Three Bar Gap (Simple Price Action - with 1 line plot)

This script is tailored towards experienced traders who prefer to view raw price charts during live execution. It searches for a three-bar pattern of what is colloquially called "fair value gap", or "imbalance" and uses a single line to plot the results. The goal is to display price in a way that is as simple as possible so that chart readers who don't prefer to add indicators on their screen will still find this indicator as an acceptable option to consider for.

From a code perspective, this script explores a new PineScript feature called UDT (user-defined types). This is an incredible update because it brings developers one step close to having the ability to create abstract data types.

█ What is price action?

Experienced traders will tell you that the chart that they use for live execution is raw, clean, and uses no indicators. They say they execute on price action, so what exactly is price action?

There is no formal definition to it, but one can agree that it implies the process of analyzing price without considering the fundamentals, without needing to know what the news was about, and without needing to know any of the Greeks (except for the desire to “seek alpha” Ha.haa...). This is not to say that price action traders are executing in their own vacuums without the need to know what is happening around the world. Surely fundamentals and financial models can be used beforehand for developing a bias for what is being traded, but it’s price-first at the moment of execution. That said, Factor (A) is Price.

Factor (B) is time-perception, it’s how the trader reads the tape. How the trader perceives price to change with respect to time is valuable information. Interpretation of "time" will be elaborated in the next section that talks about candlestick patterns detected by this script.

Putting this together, price action means the analysis of price movement by only considering (A) price, and (B) time, to predict which direction the market will move. A speculative trader is timing the market with the expectation to make a quick in-and-out profit; she/she is using price action. On the other hand, a long term investor holding a diversified portfolio with a strategy based on modern portfolio theory combined with fundamental analysis (at this point candlesticks are irrelevant) but has one additional criteria of, say, can only go Long on a stock when it has closed Green on Daily; he/she is also considered to be executing on price action.

█ Candlestick patterns

This script calculates the displacement of highs and lows over three consecutive bars.
  • A) Down move = When High of the recent confirmed bar is lower than the Low of the previous-previous candle
  • B) Up move = When Low of the recent confirmed bar is higher than the High of the previous-previous candle
    (Note that its the confirmed bar that is being talked about, so it does not repaint)

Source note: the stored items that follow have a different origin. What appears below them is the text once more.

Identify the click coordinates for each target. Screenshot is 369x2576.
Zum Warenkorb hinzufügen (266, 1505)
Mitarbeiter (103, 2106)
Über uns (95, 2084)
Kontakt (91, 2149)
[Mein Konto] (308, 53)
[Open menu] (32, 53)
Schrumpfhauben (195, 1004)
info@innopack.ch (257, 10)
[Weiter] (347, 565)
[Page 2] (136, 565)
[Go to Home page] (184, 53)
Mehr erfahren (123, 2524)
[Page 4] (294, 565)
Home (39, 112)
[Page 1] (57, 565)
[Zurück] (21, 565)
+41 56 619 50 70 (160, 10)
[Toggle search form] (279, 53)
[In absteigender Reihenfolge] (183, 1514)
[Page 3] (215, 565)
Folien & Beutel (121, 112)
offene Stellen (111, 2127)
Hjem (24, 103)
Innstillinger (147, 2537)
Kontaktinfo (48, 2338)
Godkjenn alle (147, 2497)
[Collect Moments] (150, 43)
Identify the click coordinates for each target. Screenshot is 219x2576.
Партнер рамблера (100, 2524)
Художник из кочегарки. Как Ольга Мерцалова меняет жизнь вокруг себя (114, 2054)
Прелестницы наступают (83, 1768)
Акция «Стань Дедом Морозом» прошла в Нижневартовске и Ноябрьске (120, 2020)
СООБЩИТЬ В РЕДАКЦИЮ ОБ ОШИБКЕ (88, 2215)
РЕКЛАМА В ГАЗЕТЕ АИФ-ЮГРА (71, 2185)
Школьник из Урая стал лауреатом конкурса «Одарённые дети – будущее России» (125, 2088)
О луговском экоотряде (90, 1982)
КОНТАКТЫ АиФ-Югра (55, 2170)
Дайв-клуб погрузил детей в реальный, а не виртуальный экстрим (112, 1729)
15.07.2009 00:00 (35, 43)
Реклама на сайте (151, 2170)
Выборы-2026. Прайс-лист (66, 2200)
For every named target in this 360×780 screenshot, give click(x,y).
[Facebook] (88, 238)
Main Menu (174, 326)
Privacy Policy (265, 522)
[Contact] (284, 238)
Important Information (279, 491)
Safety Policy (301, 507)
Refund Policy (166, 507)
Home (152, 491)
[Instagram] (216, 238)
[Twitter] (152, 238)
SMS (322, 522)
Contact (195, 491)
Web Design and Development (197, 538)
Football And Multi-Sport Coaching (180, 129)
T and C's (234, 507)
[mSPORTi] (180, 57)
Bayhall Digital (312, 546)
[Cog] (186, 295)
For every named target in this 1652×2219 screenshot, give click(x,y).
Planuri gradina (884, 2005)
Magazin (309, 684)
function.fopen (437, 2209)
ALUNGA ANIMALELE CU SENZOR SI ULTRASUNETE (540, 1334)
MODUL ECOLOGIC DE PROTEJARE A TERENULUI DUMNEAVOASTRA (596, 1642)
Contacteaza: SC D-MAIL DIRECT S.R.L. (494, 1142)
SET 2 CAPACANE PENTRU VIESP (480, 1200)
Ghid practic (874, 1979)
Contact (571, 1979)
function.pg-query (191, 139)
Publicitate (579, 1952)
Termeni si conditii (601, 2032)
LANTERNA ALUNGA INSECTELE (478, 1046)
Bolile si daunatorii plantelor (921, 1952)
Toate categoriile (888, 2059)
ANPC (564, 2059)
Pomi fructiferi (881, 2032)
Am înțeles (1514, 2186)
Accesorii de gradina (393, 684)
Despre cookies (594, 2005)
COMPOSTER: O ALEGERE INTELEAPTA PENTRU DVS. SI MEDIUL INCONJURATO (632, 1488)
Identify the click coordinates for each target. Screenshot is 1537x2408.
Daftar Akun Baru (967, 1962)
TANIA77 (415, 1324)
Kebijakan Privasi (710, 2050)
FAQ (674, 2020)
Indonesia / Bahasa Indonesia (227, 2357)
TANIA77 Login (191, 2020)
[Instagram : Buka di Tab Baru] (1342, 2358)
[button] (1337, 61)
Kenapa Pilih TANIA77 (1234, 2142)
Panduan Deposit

    An ATR filter will be applied to reduce the number of lines generated as many times they might just be associated with minor price changes.
When price moves quickly across three bars, it can be thought that it has gapped. Although the candle in the middle appears to be solid, it’s not from a conceptual perspective. This is because time itself is arbitrary; timeframes don’t necessarily have to be fixed intervals. Take stocks with regular trading hours for example, if price makes a breakaway gap and you bundle the after-hours and pre-market sessions together as one candle, never minding that intervals should be fixed, then you will see the exact three-bar-gap patterns. Similar happens during intraday sessions on lower timeframes, if you zoom-in closer, you’ll see that ticks within the middle candle are sparsely dispersed. This is why it's called a gap.

█ Parameters with fixed inputs & assumptions used:

ATR is used for filtering out minor movements that will likely be deemed as irrelevant by trader for the purpose of live execution. The following inputs are required:
  • A) ATR lookback period
  • B) Multiplier
The product of ATR(len=A) and B produces a threshold for minimum distance that price must gap by. Initially, it was proposed to be only based on one ATR, but often an ATR is too wide and using it will filter out too many lines. Because of this observation, a multiplier (Parameter B) has been introduced to allow users to apply fractional ATR as a threshold.

█ Applications:

  • For trend followers: Follow the direction of the gap. Entering above recent high/low points above/below the first impulse with a stop-limit order is a viable tactic.
  • For contrarians fading a trend: The mid-point is a good point of reference for predicting potential areas of support/resistance.